Fritz Henglein has done some interesting work on fast sorting/grouping. I think Generic Discrimination Sorting and Partitioning Unshared Data in Linear Time[1] is the main paper. Ed Kmett took those ideas and refined them into the discrimination[2] library for Haskell, and gave a very interesting tech talk about it[3].

[1]: https://dl.acm.org/doi/epdf/10.1145/1411203.1411220

[2]: https://hackage.haskell.org/package/discrimination

[3]: https://www.youtube.com/watch?v=cB8DapKQz-I

dnnddidiej 1 hour ago|||

For humans binary searching a dict is slower because it requires a different physical action vs. scanning and we have advanced OCR and flipping through capabilites. Especially recognizing when something hasnt changed e.g. still on Es keep flipping is maybe 10ms.

theptip 1 hour ago||

No the point is you know exactly where T is just by looking at the dictionary (or at least, you learn this if you use a dictionary a lot).

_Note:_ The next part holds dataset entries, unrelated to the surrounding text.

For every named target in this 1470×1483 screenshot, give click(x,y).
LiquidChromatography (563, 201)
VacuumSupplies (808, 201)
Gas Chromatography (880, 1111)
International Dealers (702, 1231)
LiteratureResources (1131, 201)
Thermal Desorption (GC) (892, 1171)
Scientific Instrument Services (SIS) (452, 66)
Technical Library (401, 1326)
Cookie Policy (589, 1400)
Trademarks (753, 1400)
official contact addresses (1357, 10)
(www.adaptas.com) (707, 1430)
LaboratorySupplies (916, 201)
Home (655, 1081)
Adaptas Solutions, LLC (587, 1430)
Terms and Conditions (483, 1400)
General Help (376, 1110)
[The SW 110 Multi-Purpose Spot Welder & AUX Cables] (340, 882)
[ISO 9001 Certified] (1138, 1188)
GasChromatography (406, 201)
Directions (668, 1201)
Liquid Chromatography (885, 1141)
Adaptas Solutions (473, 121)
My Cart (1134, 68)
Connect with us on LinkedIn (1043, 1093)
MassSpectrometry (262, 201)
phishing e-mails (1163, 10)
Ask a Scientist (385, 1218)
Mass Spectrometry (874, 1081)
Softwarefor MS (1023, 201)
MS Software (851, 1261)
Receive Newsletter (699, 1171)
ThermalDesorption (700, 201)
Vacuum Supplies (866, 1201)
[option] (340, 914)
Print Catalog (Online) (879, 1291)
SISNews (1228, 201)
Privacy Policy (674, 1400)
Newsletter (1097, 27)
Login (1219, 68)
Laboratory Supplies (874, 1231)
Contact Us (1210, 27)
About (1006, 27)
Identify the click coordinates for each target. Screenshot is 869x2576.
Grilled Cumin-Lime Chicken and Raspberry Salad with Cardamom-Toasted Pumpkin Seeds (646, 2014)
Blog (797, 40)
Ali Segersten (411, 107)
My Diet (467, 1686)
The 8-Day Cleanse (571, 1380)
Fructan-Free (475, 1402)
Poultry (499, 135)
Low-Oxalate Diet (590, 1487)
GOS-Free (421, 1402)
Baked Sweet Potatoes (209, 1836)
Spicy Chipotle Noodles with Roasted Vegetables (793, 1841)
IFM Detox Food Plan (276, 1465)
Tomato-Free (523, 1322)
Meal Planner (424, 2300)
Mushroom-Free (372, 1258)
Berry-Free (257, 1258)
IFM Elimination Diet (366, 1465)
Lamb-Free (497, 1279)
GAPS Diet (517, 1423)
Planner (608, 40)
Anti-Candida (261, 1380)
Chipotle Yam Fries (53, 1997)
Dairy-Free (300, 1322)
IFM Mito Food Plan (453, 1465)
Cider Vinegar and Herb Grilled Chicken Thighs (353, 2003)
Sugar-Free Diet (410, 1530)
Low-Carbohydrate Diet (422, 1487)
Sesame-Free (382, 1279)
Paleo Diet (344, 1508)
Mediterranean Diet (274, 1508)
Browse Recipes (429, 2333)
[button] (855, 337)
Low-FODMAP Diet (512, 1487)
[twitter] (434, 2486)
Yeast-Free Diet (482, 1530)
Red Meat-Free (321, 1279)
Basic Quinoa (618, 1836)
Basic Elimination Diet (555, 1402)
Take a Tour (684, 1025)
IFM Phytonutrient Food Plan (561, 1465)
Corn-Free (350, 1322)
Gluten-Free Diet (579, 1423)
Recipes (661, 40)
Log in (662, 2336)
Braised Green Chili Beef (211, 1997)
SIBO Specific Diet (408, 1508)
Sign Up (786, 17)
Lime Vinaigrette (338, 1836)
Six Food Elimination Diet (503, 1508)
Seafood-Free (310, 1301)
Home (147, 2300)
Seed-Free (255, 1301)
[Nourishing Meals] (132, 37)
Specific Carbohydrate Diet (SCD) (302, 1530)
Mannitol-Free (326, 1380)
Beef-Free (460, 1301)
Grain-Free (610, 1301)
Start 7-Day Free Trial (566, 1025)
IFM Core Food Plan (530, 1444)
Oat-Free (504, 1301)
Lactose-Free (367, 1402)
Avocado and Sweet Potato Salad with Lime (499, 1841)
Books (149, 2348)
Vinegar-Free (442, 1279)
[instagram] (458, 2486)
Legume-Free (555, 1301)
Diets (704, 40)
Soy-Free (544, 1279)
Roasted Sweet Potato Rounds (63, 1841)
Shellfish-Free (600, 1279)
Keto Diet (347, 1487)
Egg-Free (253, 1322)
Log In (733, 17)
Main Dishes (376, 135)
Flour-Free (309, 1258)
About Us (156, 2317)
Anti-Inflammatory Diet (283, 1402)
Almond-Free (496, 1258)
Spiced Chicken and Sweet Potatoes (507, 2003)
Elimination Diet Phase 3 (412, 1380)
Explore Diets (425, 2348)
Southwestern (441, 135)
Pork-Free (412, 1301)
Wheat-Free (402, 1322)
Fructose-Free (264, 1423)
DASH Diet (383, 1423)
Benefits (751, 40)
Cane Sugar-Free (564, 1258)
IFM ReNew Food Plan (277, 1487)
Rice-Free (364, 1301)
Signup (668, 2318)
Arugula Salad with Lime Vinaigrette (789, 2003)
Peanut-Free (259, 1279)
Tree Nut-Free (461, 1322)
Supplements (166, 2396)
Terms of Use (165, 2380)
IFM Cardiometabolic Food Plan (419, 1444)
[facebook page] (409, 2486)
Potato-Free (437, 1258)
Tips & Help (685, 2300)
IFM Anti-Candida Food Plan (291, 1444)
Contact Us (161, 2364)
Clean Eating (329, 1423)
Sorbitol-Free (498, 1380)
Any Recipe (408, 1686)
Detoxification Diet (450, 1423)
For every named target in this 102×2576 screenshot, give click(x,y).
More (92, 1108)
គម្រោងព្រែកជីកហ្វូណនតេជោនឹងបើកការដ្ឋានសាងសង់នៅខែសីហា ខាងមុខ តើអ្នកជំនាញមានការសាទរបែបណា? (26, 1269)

IOW your prior on the data distribution lets you skip the first 4-5 binary chops.

rixed 10 hours ago|||

> it's worth pointing out that binary search (or low-level implementation variants) is the best only if you know nothing about the data beyond the fact that it is sorted / monotonic

Also if you do not learn anything about the data while performing the binary search, no? Like, if you are constantly below the estimate, you could gess that the distribution is biases toward large values and adjust your guess based on this prediction.

ssivark 6 hours ago|||

> Also [IFF] you do not learn anything about the data while performing the binary search, no?

Yes, absolutely!

I forgot to share this general perspective above, and it's too late to edit, so I'll add it here...

Since binary search assumes only monotonicity; splitting your interval into two equal parts extracts one bit of information per step, and any other choice would extract less information on average. One bit of information per step is how you end up needing log(n) steps to find the answer.

To accelerate your search, you basically need to extract those log(n) bits as fast as you can. You can think of that as leveraging both the prior, and everything you learn along the way -- to adaptively design each step to be the optimal experiment to extract maximum amount of information. And adaptive local models of your search space (gradient / hessian / etc) allow you to extract many more bits of information from each query / experiment, provided the function you are inverting has some local structure.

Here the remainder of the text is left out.